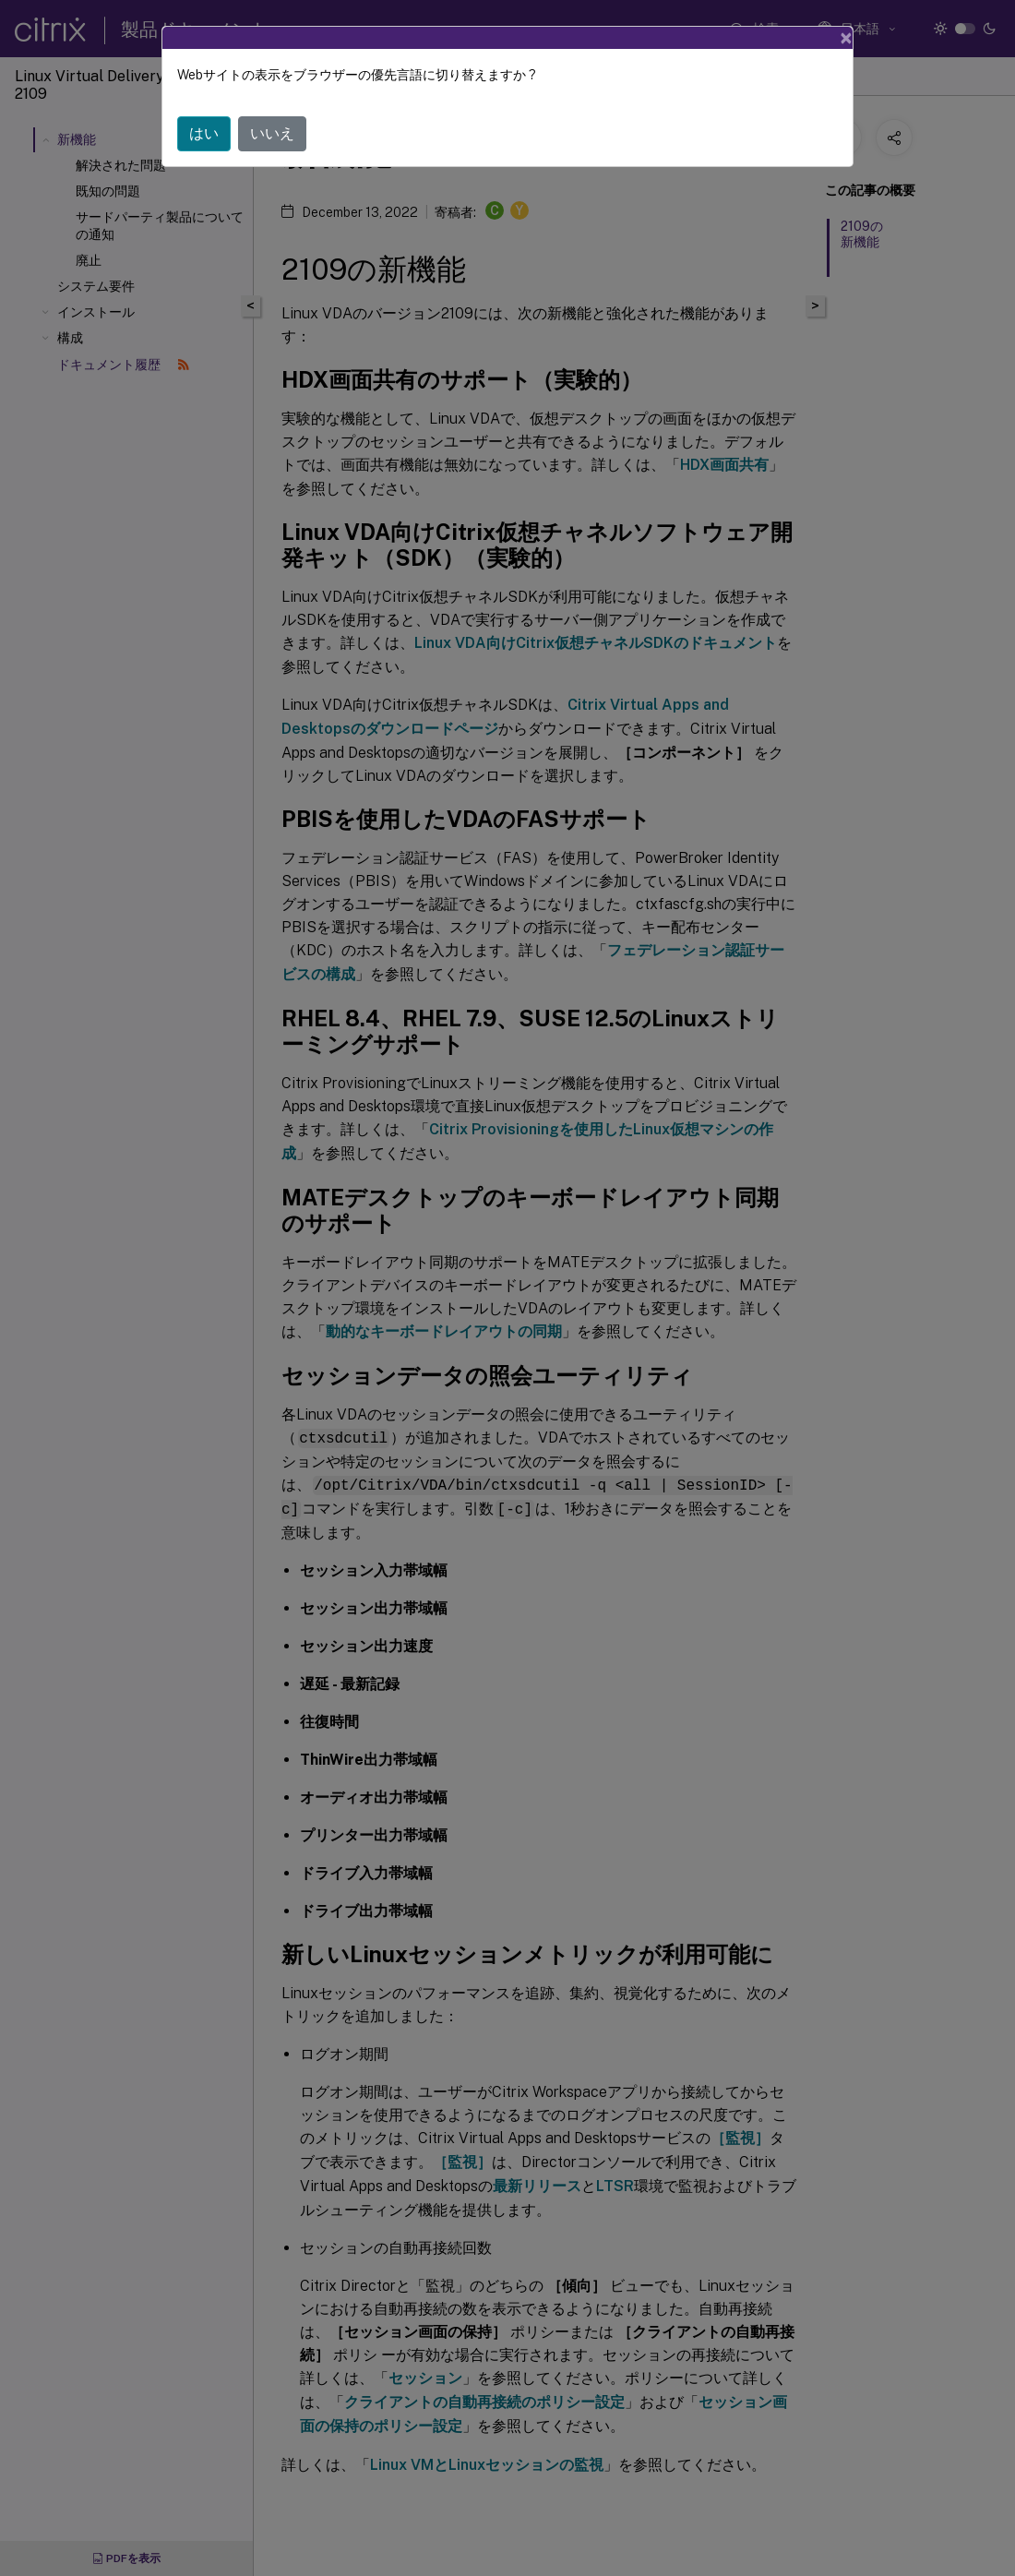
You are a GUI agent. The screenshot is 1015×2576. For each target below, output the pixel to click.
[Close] (846, 38)
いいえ (272, 133)
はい (204, 133)
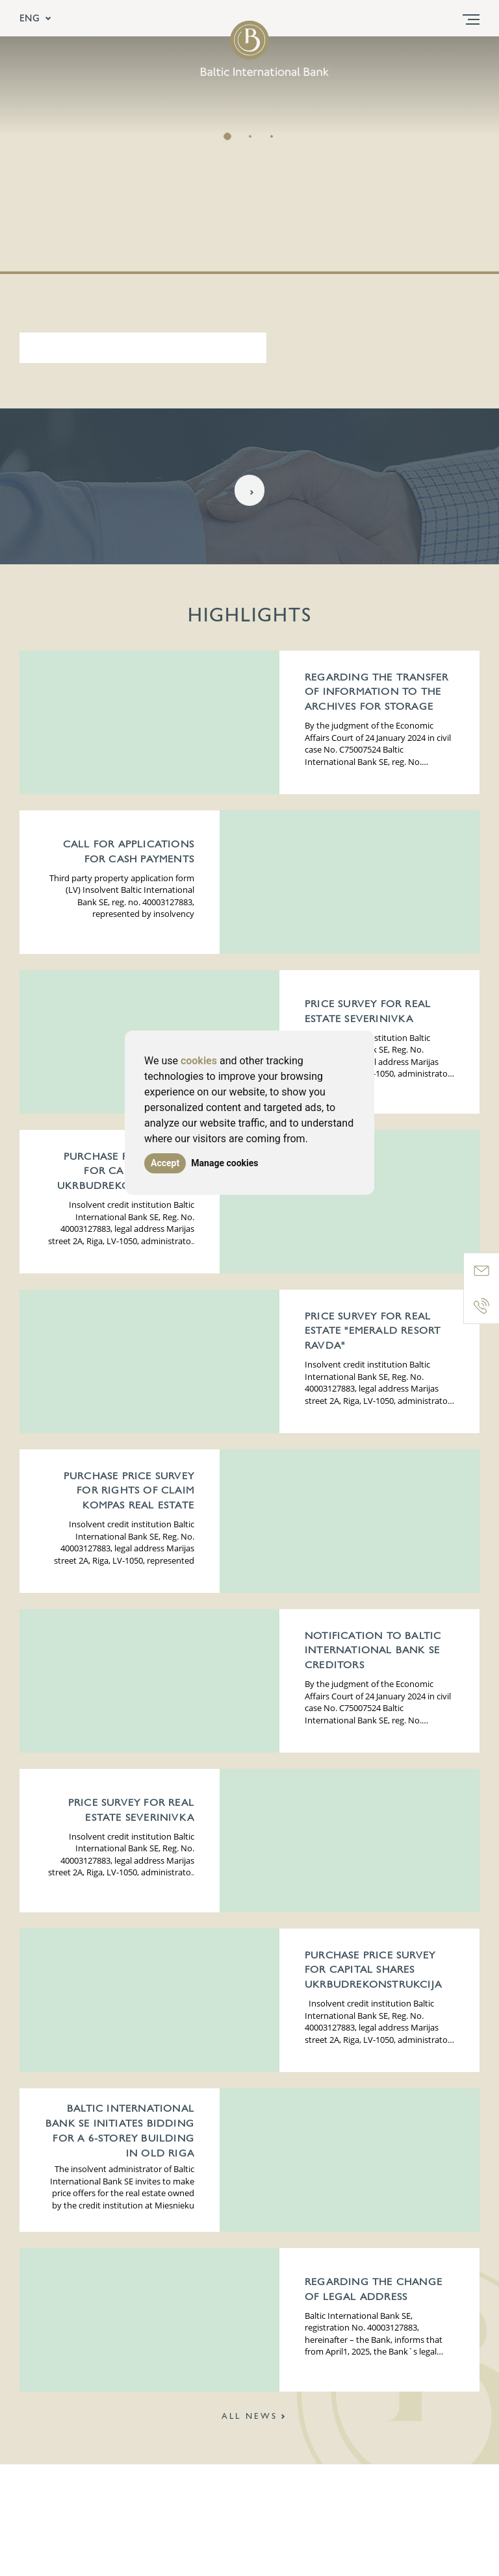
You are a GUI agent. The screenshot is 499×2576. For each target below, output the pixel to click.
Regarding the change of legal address (373, 2290)
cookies (199, 1061)
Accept (165, 1163)
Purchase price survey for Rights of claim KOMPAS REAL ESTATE (129, 1491)
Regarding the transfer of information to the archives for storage (376, 693)
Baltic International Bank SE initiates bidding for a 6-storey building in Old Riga (119, 2131)
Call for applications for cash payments (128, 852)
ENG (35, 18)
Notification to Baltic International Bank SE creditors (373, 1651)
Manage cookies (227, 1163)
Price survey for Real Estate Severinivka (368, 1012)
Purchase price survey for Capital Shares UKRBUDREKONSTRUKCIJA (125, 1172)
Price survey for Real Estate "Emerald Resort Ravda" (373, 1332)
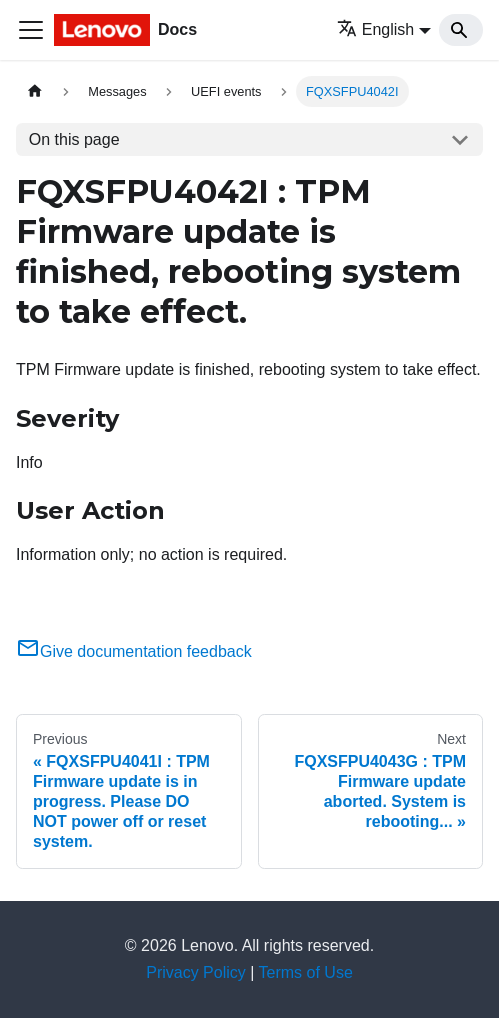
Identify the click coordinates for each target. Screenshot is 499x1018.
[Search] (461, 30)
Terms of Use (306, 972)
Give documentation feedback (134, 651)
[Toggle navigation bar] (31, 30)
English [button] (375, 29)
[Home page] (35, 91)
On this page (74, 139)
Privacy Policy (196, 972)
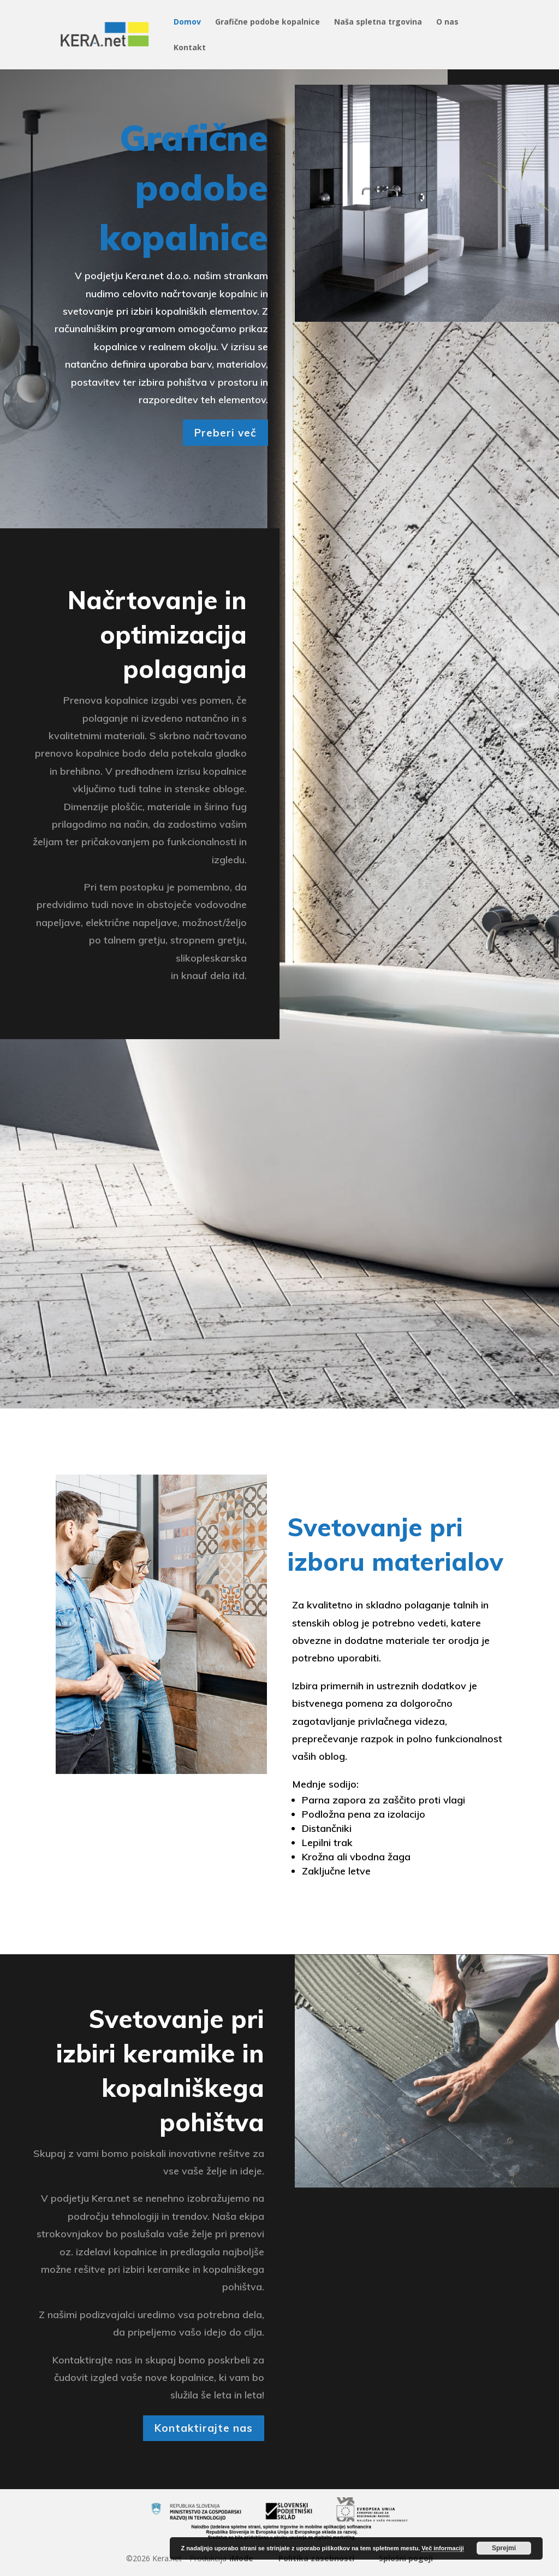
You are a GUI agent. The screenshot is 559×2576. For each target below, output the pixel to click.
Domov (187, 22)
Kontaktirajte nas (203, 2427)
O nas (447, 22)
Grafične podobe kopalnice (267, 22)
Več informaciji (442, 2548)
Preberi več (225, 432)
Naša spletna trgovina (378, 22)
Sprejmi (504, 2548)
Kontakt (190, 48)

• • • • •

## Aim of the task
Pull every line from the records above word for word, and leave the pictures out.

## Exercise answer
You are a GUI agent. The screenshot is 1015×2576. For each target below, output the pixel to click.
[Close] (846, 38)
いいえ (272, 133)
はい (204, 133)
You are a GUI agent. The screenshot is 499×2576. For each target below, output the pixel to click.
Regarding the change of legal address (373, 2290)
cookies (199, 1061)
Accept (165, 1163)
Purchase price survey for Rights of claim KOMPAS REAL ESTATE (129, 1491)
Regarding the transfer of information to the archives for storage (376, 693)
Baltic International Bank SE initiates bidding for a 6-storey building in Old Riga (119, 2131)
Call for applications for cash payments (128, 852)
ENG (35, 18)
Notification to Baltic International Bank SE creditors (373, 1651)
Manage cookies (227, 1163)
Price survey for Real Estate Severinivka (368, 1012)
Purchase price survey for Capital Shares UKRBUDREKONSTRUKCIJA (125, 1172)
Price survey for Real Estate "Emerald Resort Ravda" (373, 1332)
Identify the click coordinates for each target. Screenshot is 499x1018.
[Search] (461, 30)
Terms of Use (306, 972)
Give documentation feedback (134, 651)
[Toggle navigation bar] (31, 30)
English [button] (375, 29)
[Home page] (35, 91)
On this page (74, 139)
Privacy Policy (196, 972)
You are a GUI agent. The screenshot is 559×2576. For each target below, output the pixel to click.
Domov (187, 22)
Kontaktirajte nas (203, 2427)
O nas (447, 22)
Grafične podobe kopalnice (267, 22)
Več informaciji (442, 2548)
Preberi več (225, 432)
Naša spletna trgovina (378, 22)
Sprejmi (504, 2548)
Kontakt (190, 48)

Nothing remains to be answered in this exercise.